■ TASK PROMPT ■
Leave every image out, and return the rest of the data word for word.

■ DATA TO PROCESS ■
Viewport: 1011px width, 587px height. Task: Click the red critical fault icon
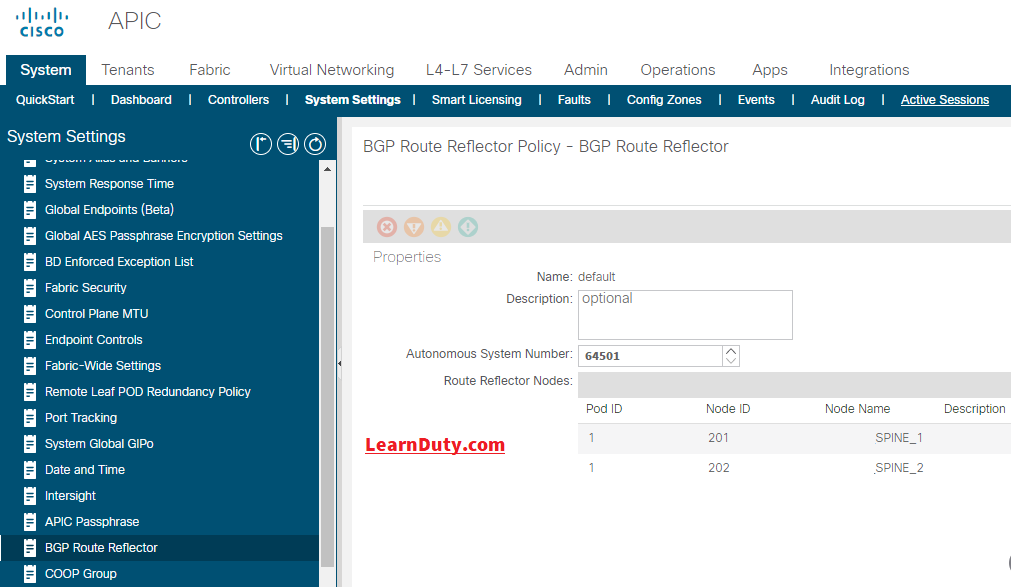[x=387, y=227]

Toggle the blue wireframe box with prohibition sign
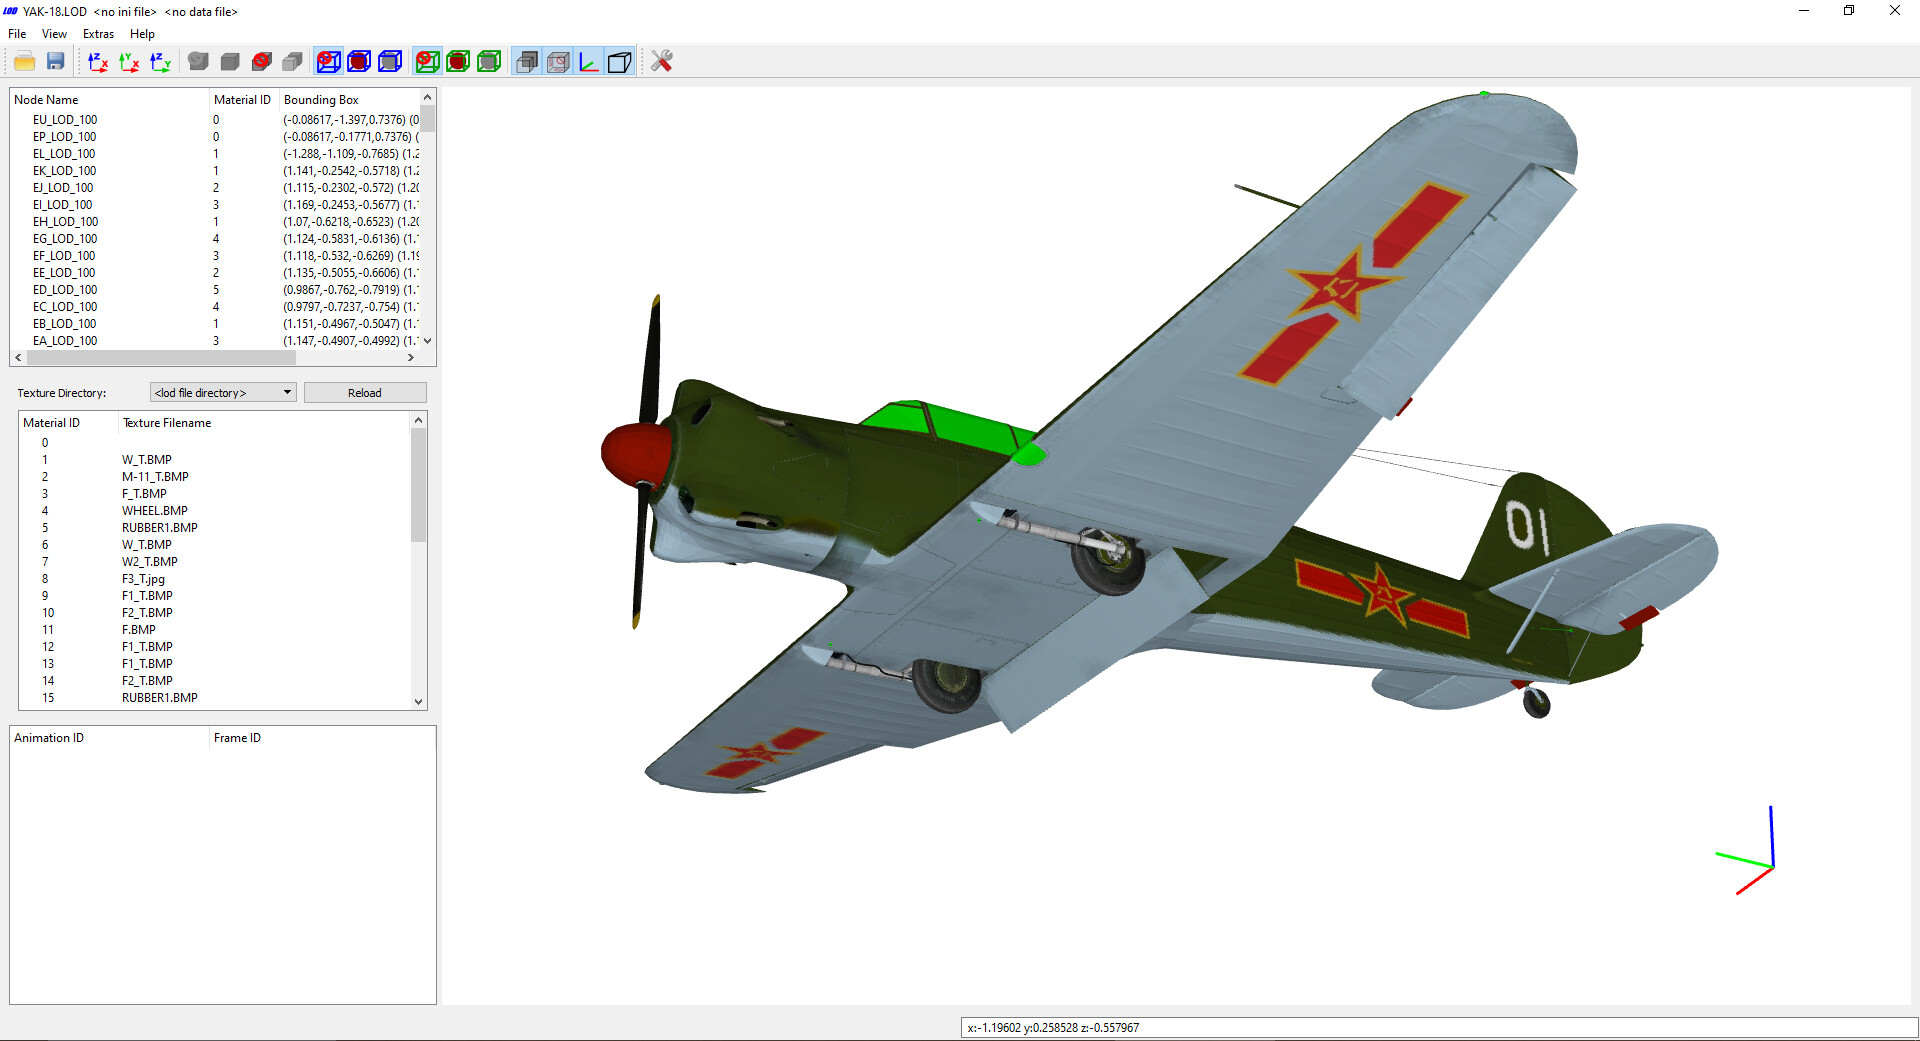(x=328, y=62)
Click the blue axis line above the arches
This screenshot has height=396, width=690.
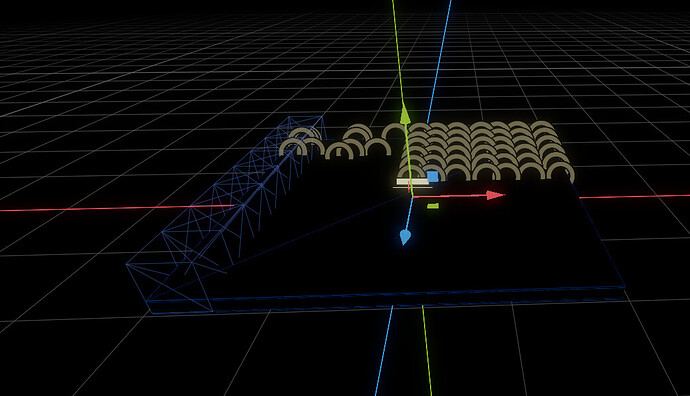[x=439, y=62]
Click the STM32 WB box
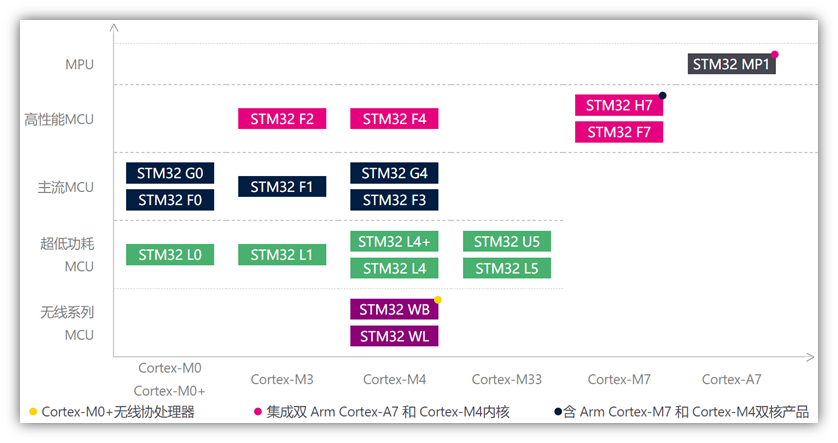Image resolution: width=838 pixels, height=443 pixels. (394, 309)
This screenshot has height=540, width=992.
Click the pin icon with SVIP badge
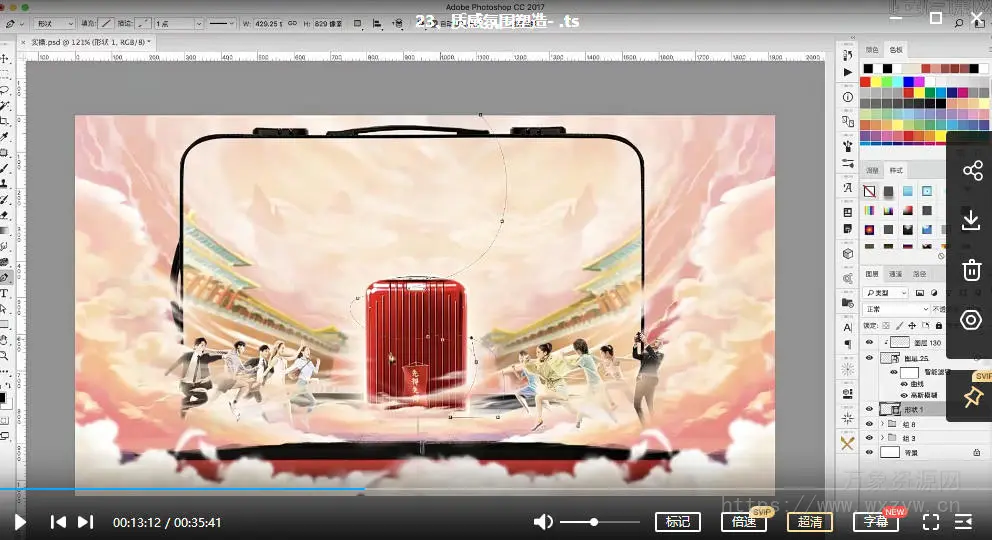972,397
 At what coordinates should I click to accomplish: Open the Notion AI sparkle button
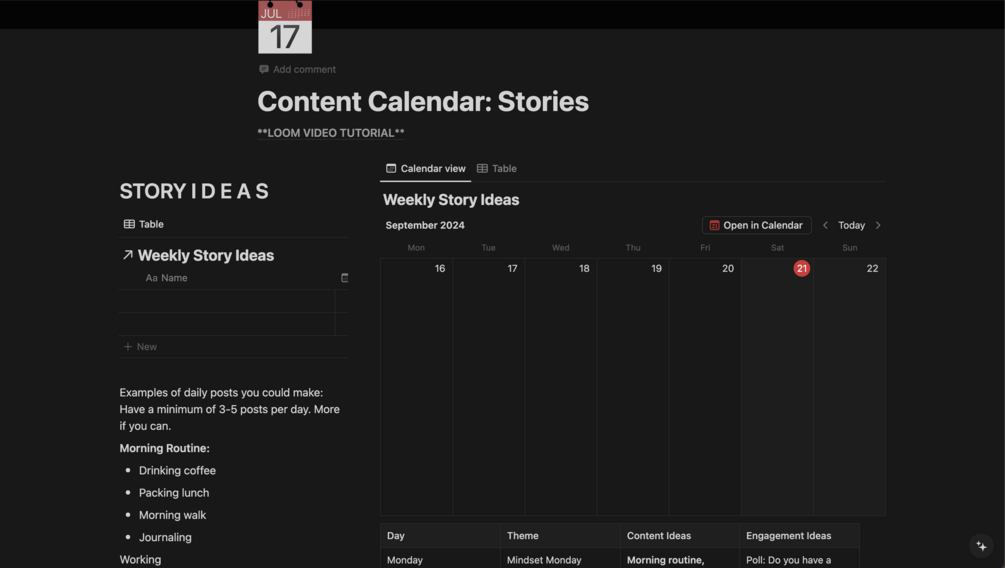point(981,546)
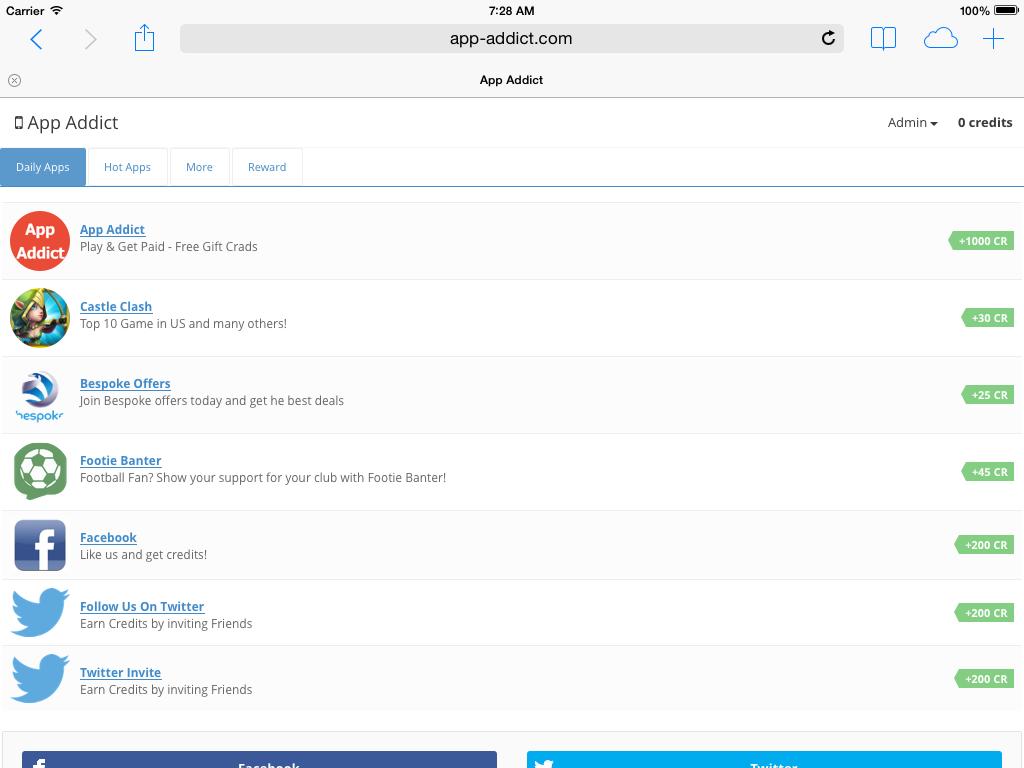Image resolution: width=1024 pixels, height=768 pixels.
Task: Show iCloud tabs via the cloud icon
Action: [940, 39]
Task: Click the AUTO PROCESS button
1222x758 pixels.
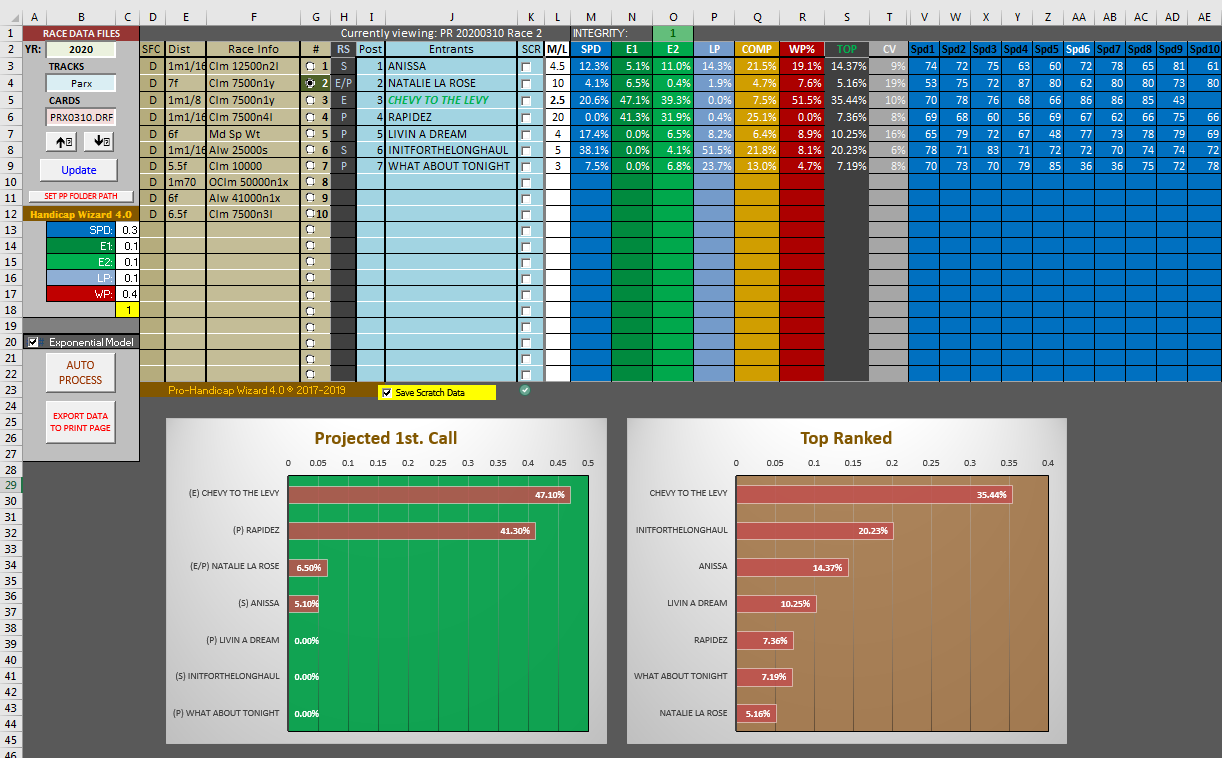Action: (80, 373)

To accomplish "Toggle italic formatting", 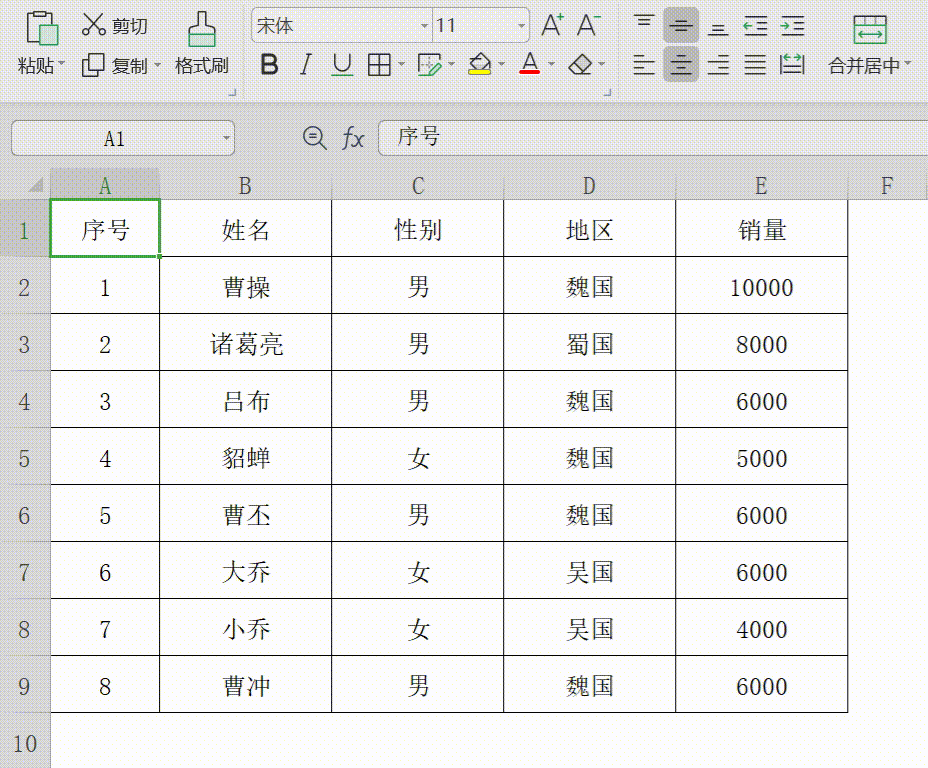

■ ANSWER FOR THIS EXERCISE ■
Viewport: 1011px width, 587px height. Task: Click the red critical fault icon
[x=387, y=227]

Toggle the blue wireframe box with prohibition sign
(x=328, y=62)
Click the blue axis line above the arches
This screenshot has height=396, width=690.
[x=439, y=62]
Click the STM32 WB box
Image resolution: width=838 pixels, height=443 pixels. (394, 309)
This screenshot has height=540, width=992.
Click the pin icon with SVIP badge
972,397
 At what coordinates should I click to accomplish: Open the Notion AI sparkle button
point(981,546)
Image resolution: width=1024 pixels, height=768 pixels.
Task: Show iCloud tabs via the cloud icon
Action: [940, 39]
Task: Click the AUTO PROCESS button
1222x758 pixels.
Action: (80, 373)

To accomplish "Toggle italic formatting", 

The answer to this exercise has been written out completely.